Start of Data records

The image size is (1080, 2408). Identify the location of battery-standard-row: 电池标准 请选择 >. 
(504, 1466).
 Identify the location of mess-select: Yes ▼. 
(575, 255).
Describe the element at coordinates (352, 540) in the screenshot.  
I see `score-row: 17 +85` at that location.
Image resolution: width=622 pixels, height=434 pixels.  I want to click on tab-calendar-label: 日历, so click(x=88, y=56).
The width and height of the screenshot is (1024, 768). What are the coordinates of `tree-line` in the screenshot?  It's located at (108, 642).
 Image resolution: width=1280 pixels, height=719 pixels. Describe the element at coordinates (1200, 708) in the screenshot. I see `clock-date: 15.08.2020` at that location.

End of Data records

Exercise details: Please pull out every line above that contains the word "resolution", and copy each one in full.

Reply:
Image resolution: width=622 pixels, height=434 pixels.  I want to click on tab-calendar-label: 日历, so click(x=88, y=56).
 Image resolution: width=1280 pixels, height=719 pixels. Describe the element at coordinates (1200, 708) in the screenshot. I see `clock-date: 15.08.2020` at that location.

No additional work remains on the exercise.